PROMPT: Every line from the one with "Share (212, 98)" to the one with "福岡支部長こーしの写真加工講座 (416, 772)", including those two, is to be copied exactly; all other lines of the entries below are left out.

Stored records
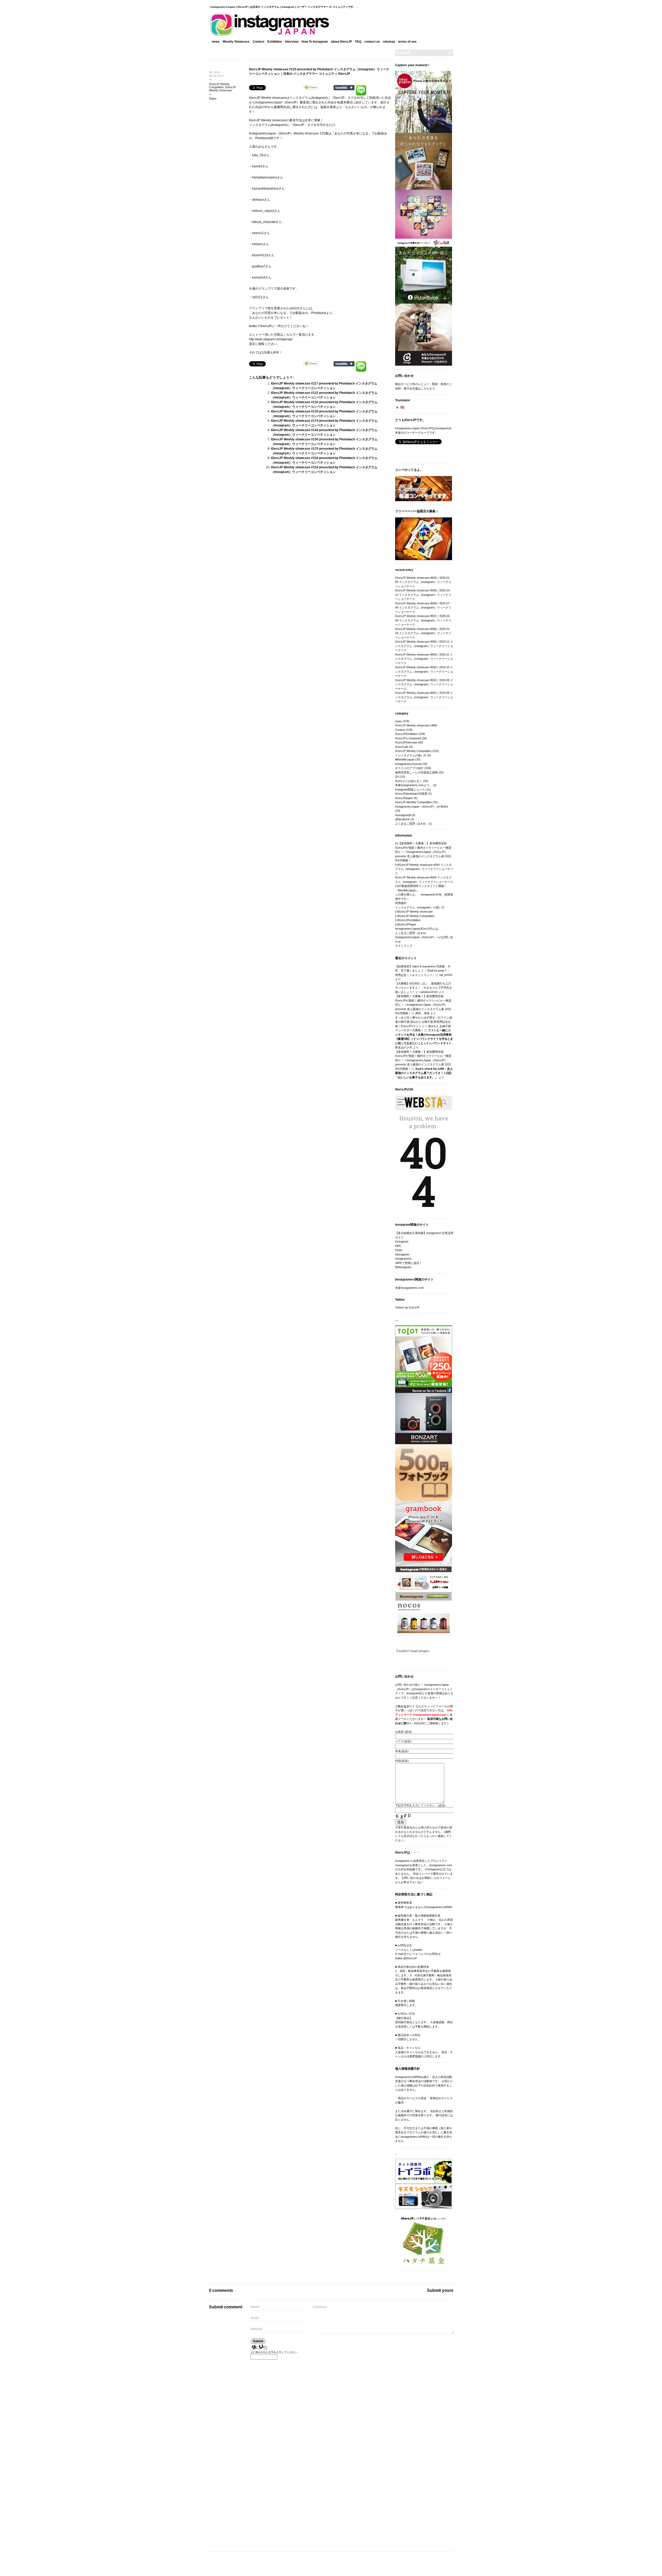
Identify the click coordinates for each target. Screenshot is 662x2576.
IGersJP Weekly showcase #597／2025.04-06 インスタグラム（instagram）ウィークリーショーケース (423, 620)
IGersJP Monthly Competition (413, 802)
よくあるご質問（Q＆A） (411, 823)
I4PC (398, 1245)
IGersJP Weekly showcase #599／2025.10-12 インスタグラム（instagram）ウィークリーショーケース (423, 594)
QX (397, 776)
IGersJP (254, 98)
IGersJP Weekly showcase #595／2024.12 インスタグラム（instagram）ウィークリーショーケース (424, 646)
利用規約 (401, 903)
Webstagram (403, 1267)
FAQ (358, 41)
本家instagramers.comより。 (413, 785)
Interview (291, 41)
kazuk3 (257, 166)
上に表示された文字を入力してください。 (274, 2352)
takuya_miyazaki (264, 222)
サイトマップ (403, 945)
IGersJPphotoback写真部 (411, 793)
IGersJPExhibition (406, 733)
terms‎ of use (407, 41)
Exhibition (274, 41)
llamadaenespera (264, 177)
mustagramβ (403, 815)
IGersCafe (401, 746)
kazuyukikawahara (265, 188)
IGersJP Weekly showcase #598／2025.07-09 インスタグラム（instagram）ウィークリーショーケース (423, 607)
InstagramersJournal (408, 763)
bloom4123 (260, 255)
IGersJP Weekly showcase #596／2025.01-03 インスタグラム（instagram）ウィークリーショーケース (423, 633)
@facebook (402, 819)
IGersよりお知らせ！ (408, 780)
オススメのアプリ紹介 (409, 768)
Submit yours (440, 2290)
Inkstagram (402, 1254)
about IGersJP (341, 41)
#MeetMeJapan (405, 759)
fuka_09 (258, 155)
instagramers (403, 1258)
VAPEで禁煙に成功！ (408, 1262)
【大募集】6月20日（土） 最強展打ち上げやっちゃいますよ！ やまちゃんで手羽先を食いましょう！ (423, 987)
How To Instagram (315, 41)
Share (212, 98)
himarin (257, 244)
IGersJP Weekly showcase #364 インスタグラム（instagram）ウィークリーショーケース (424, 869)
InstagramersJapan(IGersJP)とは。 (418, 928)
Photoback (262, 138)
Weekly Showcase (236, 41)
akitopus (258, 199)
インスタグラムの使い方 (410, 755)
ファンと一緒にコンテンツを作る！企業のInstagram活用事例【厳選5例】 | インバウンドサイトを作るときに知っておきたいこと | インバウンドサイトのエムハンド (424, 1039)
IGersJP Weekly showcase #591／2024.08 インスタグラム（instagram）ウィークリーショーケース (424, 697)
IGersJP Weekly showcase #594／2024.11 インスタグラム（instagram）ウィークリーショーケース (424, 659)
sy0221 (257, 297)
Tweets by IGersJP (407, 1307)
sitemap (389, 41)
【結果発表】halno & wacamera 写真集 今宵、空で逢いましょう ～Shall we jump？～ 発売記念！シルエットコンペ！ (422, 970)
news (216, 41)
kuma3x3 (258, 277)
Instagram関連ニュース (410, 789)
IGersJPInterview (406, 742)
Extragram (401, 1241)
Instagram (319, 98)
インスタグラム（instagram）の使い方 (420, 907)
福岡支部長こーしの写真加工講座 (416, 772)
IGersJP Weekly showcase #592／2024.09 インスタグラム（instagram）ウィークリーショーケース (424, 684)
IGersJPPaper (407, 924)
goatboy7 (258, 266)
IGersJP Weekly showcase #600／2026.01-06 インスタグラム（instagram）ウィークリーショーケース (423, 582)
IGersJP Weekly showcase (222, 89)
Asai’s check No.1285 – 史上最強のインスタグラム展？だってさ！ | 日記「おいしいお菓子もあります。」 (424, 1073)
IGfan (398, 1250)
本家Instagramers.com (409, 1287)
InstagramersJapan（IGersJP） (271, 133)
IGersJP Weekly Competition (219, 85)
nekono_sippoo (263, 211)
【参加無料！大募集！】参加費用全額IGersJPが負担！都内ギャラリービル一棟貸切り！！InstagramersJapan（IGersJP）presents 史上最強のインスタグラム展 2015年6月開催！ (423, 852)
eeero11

OUTPUT FOR THIS TASK:
Share (212, 98)
himarin (257, 244)
IGersJP Weekly showcase #364 インスタグラム（instagram）ウィークリーショーケース (424, 869)
InstagramersJapan(IGersJP)とは。 (418, 928)
Photoback (262, 138)
Weekly Showcase (236, 41)
akitopus (258, 199)
インスタグラムの使い方 (410, 755)
ファンと一緒にコンテンツを作る！企業のInstagram活用事例【厳選5例】 | インバウンドサイトを作るときに知っておきたいこと | インバウンドサイトのエムハンド (424, 1039)
IGersJP Weekly showcase #591／2024.08 インスタグラム（instagram）ウィークリーショーケース (424, 697)
IGersJP Weekly showcase #594／2024.11 インスタグラム（instagram）ウィークリーショーケース (424, 659)
sy0221 (257, 297)
Tweets by IGersJP (407, 1307)
sitemap (389, 41)
【結果発表】halno & wacamera 写真集 今宵、空で逢いましょう ～Shall we jump？～ 発売記念！シルエットコンペ！ (422, 970)
news (216, 41)
kuma3x3 (258, 277)
Instagram関連ニュース (410, 789)
IGersJPInterview (406, 742)
Extragram (401, 1241)
Instagram (319, 98)
インスタグラム（instagram）の使い方 (420, 907)
福岡支部長こーしの写真加工講座 (416, 772)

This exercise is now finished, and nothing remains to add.